**EXCERPT**
↓

What made you want to learn R?

Jenny: My PhD student had a complex dataset from an electromyography (EMG) experiment. It was a multifactorial design with missing data. I knew I had to use linear mixed models to analyse the data, but this is hard to do in SPSS. Everyone I spoke to said I had to use R. So I originally learned R in order to use linear mixed models. I then found out that R was a good solution to other data problems I was having. Most of the time I spend in R is not doing statistics, it’s doing data cleaning and getting data from its raw form to the point of being analysable.

Lisa: There’s always a point in any data-related career where the answer to a technical “how do I do X” question is “in R!” For me, that’s popped up in the context of multilevel models, text analysis, and power analysis/sample size determination, among others. More broadly, learning R opens up my capability as a research advisor to train my students in a more flexible, and free, platform that’s of use to them no matter where their careers take them.


What made you want to start R-Ladies Sydney?

Jenny: I wanted to learn R and was stalking the “rstats” hastag on Twitter. I got the impression that lots of people were finding the R-Ladies chapters in their city very useful. I basically wanted to create a learning community for myself. Other people who were thinking of starting R-Ladies were in the middle of their PhD. I thought, I’ll just do it myself!

↑

**DATA PROVIDED**
↓

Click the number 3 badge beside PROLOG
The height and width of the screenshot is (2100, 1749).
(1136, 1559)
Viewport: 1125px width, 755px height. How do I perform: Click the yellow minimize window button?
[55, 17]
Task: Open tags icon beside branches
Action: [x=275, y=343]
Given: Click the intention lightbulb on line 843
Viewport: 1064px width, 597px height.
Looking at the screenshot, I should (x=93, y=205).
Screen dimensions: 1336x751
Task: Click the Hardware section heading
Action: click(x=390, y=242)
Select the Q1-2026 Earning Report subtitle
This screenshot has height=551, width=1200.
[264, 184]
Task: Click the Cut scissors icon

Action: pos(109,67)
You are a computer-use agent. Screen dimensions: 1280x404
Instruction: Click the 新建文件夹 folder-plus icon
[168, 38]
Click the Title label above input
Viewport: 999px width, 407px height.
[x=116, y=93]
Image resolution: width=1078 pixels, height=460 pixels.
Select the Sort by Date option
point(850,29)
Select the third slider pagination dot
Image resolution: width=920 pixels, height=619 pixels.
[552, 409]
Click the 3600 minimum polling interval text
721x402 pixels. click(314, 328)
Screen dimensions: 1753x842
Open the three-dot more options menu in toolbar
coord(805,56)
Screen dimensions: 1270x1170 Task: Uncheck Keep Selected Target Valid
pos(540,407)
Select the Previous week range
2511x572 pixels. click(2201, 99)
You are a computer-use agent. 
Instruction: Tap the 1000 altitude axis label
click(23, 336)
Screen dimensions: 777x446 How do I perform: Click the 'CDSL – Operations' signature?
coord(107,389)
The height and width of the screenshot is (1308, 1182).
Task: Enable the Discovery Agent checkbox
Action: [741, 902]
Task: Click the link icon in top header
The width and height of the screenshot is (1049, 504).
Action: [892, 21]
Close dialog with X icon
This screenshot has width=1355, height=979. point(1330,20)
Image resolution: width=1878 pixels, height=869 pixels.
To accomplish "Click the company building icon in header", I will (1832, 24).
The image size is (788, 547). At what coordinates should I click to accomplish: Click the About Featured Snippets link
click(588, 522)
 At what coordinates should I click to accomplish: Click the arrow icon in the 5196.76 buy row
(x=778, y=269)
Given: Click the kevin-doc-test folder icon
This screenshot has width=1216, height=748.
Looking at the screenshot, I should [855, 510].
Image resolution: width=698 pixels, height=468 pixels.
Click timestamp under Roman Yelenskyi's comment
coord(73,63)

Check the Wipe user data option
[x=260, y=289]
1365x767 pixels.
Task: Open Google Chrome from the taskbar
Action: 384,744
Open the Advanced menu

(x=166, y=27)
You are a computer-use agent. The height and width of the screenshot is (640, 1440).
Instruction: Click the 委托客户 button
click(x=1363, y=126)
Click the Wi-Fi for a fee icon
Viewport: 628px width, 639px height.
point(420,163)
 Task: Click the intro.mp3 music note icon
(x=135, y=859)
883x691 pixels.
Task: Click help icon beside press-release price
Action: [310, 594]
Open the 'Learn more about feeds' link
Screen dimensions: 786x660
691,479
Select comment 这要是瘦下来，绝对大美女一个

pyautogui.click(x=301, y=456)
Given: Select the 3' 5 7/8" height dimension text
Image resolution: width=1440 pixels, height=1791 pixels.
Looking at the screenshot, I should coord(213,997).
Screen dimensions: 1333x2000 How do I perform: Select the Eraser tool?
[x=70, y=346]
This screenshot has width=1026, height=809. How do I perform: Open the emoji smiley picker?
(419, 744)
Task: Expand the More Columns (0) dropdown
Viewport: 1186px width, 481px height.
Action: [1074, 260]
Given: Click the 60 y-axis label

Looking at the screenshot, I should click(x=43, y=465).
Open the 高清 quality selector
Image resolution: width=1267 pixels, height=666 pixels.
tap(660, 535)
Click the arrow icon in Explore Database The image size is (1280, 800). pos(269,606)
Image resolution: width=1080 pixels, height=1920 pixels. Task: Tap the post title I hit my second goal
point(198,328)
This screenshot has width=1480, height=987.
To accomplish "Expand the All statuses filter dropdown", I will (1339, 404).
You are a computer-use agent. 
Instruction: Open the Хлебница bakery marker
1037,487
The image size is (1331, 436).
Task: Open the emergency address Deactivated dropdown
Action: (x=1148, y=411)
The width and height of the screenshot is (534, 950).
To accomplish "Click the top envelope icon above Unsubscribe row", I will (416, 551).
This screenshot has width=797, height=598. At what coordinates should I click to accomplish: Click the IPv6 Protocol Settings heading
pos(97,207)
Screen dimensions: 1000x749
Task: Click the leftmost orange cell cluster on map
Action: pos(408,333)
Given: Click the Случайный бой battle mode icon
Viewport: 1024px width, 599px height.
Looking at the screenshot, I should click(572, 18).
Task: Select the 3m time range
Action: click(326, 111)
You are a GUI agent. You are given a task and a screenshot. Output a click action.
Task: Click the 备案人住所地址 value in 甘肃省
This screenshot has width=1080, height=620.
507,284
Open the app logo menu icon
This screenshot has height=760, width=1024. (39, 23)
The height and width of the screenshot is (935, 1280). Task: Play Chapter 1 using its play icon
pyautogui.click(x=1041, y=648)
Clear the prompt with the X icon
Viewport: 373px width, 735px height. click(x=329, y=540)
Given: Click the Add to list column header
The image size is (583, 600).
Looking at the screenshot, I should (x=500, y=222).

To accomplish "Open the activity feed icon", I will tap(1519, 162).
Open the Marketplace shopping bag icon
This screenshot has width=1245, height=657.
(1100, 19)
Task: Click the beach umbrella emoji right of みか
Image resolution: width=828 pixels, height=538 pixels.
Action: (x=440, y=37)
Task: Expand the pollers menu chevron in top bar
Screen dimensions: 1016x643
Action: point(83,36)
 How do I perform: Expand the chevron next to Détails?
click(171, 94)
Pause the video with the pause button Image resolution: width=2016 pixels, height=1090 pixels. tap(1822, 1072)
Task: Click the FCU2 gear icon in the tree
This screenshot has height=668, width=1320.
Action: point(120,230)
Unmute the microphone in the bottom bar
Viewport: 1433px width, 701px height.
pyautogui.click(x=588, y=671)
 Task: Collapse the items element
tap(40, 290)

↑

**WHAT YOU ARE ASKED TO DO**
Can you reproduce word for word the part of the interview about learning R and starting R-Ladies Sydney above, starting with "Lisa: There’s always" and going on through "do it myself!"?

**ANSWER TO THIS EXERCISE**
Lisa: There’s always a point in any data-related career where the answer to a technical “how do I do X” question is “in R!” For me, that’s popped up in the context of multilevel models, text analysis, and power analysis/sample size determination, among others. More broadly, learning R opens up my capability as a research advisor to train my students in a more flexible, and free, platform that’s of use to them no matter where their careers take them.


What made you want to start R-Ladies Sydney?

Jenny: I wanted to learn R and was stalking the “rstats” hastag on Twitter. I got the impression that lots of people were finding the R-Ladies chapters in their city very useful. I basically wanted to create a learning community for myself. Other people who were thinking of starting R-Ladies were in the middle of their PhD. I thought, I’ll just do it myself!